I’m putting this Scala shell script out here as a “source code snippet” so I can find it again if I need it. This file reads an input file that contains a series of HTML <h1>
tags. I use this as part of a process of publishing an Amazon Kindle ebook from an HTML file, and in one of the steps of the creation process, I use this script to help create the Table of Contents (TOC) for the book.
Here’s the source code:
#!/bin/sh
exec scala -classpath ".:lib/htmlcleaner-2.2.jar:lib/commons-lang3-3.1.jar" -savecompiled "$0" "$@"
!#
import org.htmlcleaner.HtmlCleaner
import org.apache.commons.lang3.StringEscapeUtils
import scala.io.StdIn
val INPUT_FILE = "h1tags.html"
def readFile(filename: String): Seq[String] = {
val bufferedSource = io.Source.fromFile(filename)

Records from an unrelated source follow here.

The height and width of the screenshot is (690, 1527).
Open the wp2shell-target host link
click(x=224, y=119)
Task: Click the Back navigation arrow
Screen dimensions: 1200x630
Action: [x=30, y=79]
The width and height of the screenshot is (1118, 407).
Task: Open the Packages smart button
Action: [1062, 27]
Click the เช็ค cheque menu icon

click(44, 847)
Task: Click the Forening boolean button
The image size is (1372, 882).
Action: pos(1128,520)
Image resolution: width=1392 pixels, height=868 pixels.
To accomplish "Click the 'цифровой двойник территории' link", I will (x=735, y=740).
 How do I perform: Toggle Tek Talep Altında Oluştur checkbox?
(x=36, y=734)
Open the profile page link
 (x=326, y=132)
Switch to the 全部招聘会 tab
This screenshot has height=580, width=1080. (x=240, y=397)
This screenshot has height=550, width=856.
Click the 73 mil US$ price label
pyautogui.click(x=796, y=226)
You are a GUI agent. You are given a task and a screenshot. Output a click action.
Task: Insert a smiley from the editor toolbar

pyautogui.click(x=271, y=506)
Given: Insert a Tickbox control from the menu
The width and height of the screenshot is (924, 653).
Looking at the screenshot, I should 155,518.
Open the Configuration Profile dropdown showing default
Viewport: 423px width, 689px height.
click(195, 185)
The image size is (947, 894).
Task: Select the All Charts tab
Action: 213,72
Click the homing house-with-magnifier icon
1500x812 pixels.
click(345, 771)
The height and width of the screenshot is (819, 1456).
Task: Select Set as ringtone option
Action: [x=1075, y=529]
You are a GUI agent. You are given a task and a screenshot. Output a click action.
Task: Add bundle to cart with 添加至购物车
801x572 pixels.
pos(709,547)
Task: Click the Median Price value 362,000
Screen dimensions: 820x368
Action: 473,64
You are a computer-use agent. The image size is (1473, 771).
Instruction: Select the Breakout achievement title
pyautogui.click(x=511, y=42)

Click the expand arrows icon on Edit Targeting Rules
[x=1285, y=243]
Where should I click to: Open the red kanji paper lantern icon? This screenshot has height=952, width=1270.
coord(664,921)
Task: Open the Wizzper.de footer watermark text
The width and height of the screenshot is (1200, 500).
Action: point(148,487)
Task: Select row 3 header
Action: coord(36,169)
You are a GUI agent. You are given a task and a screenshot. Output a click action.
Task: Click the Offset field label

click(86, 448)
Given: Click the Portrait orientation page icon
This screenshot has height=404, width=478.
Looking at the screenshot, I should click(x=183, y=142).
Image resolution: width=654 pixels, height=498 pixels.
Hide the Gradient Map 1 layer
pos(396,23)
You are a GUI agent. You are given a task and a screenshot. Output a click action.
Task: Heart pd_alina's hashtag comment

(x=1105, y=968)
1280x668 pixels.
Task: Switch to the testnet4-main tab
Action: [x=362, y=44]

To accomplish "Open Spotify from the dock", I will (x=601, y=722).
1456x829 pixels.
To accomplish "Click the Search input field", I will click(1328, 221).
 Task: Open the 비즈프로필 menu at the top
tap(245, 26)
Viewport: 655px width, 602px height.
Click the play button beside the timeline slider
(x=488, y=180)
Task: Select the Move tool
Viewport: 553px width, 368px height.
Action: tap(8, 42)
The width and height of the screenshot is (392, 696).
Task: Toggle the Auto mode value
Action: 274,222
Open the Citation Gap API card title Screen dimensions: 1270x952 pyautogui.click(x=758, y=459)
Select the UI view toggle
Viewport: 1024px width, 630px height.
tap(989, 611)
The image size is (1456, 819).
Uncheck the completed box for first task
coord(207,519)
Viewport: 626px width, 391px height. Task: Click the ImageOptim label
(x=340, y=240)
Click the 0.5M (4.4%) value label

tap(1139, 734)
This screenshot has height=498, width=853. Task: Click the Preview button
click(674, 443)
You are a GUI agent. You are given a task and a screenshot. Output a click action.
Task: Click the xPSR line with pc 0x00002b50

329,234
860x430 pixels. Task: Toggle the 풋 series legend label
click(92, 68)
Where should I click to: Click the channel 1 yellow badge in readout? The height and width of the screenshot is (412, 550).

val lines = (for (line <- bufferedSource.getLines()) yield line).toList
bufferedSource.close
lines
}
val lines = readFile(INPUT_FILE)
val html = lines.mkString("\n")
val cleaner = new HtmlCleaner
val rootNode = cleaner.clean(html)
val h1tags = rootNode.getElementsByName("h1", true)
val h1Seq = for {
e <- h1tags
idAttr = e.getAttributeByName("id")
if idAttr != null
idText = StringEscapeUtils.unescapeHtml4(e.getText.toString.trim)
} yield (idAttr, idText)
h1Seq.foreach { e =>
println(s"""<li><a href="#${e._1}">${e._2}</a><br></li>""")
}
FWIW, the file that contains the <h1>
tags has entries that look like this:
<h1 id="copyright" class="unnumbered">Copyright</h1>
<h1 id="introduction-or-why-i-wrote-this-book">Introduction(or, Why I Wrote This Book)</h1>
<h1 id="who-this-book-is-for">Who This Book is For</h1>
Knowing that the file h1tags.html contains only <h1>
tags, here’s how the Scala script works: Basically, it loops over each line in the input file and extracts the #id
and the description from each <h1>
tag. It then outputs an HTML <li>
tag for each <h1>
tag, and that output is used by another shell script that wraps this one to create a TOC.
As a final note, that code uses the HtmlCleaner and Apache Commons-Lang libraries to do what it does, as implied by the classpath
entry at the top of the script.